Cross-Validation of ENSO

Experimenting with linking to slide presentations instead of a trad blog post. The PDF linked below is an eye-opener as the NINO34 fit is the most parsimonious ever, at the expense of a higher LTE modulation (explained here). The cross-validation involves far fewer tidal factors than dealt with earlier, the two factors used (Mf and Mm tidal factors) rivaling the one factor used in QBO (described here).

Continue reading

The harmonics generator of the ocean

The research category is topological considerations of Laplace’s Tidal Equations (LTE = a shallow-water simplification of Navier-Stokes) applied to the equatorial thermocline — the following citations provides an evolutionary understanding that I have developed via presentations and publications over the last 6 years (working backwards)

“Nonlinear long-period tidal forcing with application to ENSO, QBO, and Chandler wobble”, EGU General Assembly Conference Abstracts, 2021, EGU21-10515

“Nonlinear Differential Equations with External Forcing”, ICLR 2020 Workshop DeepDiffEq

“Mathematical Geoenergy: Discovery, Depletion, and Renewal”, John Wiley & Sons, 2019, chapter 12: “Wave Energy”

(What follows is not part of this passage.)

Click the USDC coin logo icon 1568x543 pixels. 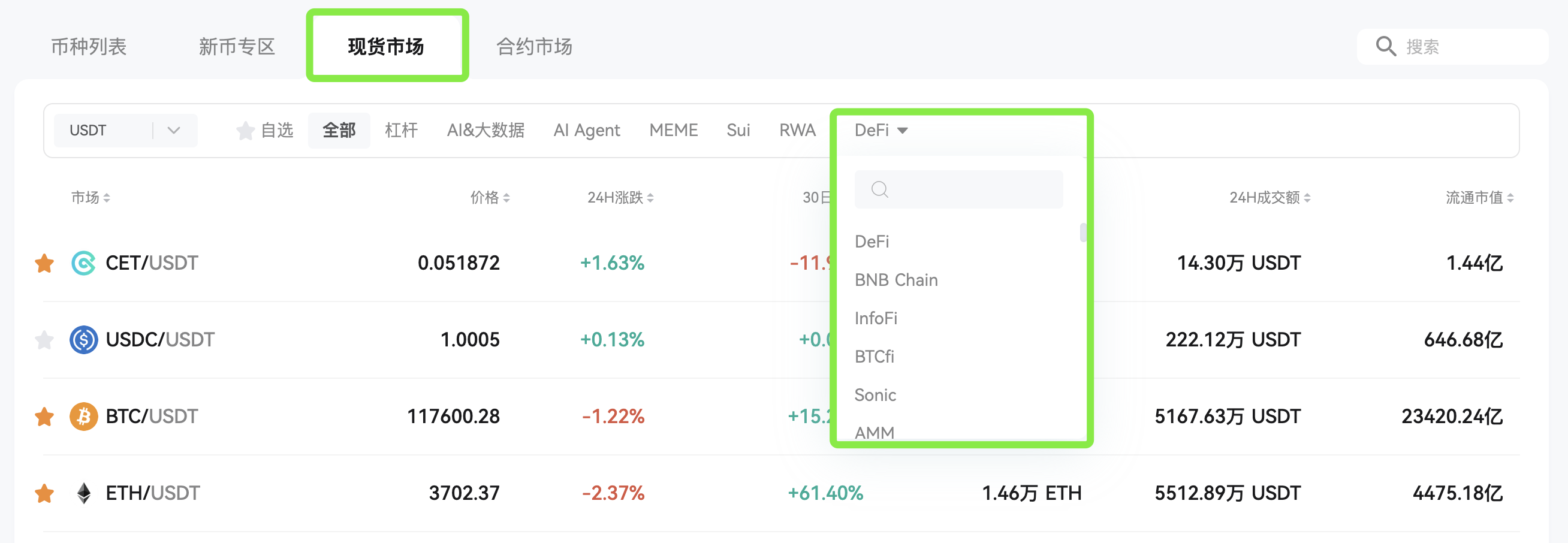click(x=83, y=340)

“Ephemeris calibration of Laplace’s tidal equation model for ENSO”, AGU Fall Meeting 2018,

“Biennial-Aligned Lunisolar-Forcing of ENSO: Implications for Simplified Climate Models”,
AGU Fall Meeting 2017,

“Analytical Formulation of Equatorial Standing Wave Phenomena: Application to QBO and ENSO”, AGU Fall Meeting Abstracts 2016, OS11B-04,

Given that I have worked on this topic persistently over this span of time, I have gained considerable insight into how straightforward it has become to generate relatively decent fits to climate dipoles such as ENSO. Paradoxically, this is both good and bad. It’s good because the model’s recipe is algorithmically simply described in terms of plausibility and parsimony. That’s largely because it’s a straightforward non-linear extension of a conventional tidal analysis model. However that non-linearity opens up the possibility for many similar model fits that are equally good, yet difficult to discriminate between. So it’s bad in the sense that I can come to an impasse in selecting the “best” model.

This is oversimplifying a bit but the framing issue is if you knew the answer was 72, but have a hard time determining whether the question being posed was one of 2×36, 3×24, 4×18, 6×12, 8×9, 9×8, 12×6, 18×4, 24×3, or 36×2. Each gives the right answer, but potentially not the right mechanism. This is a fundamental problem with non-linear analysis.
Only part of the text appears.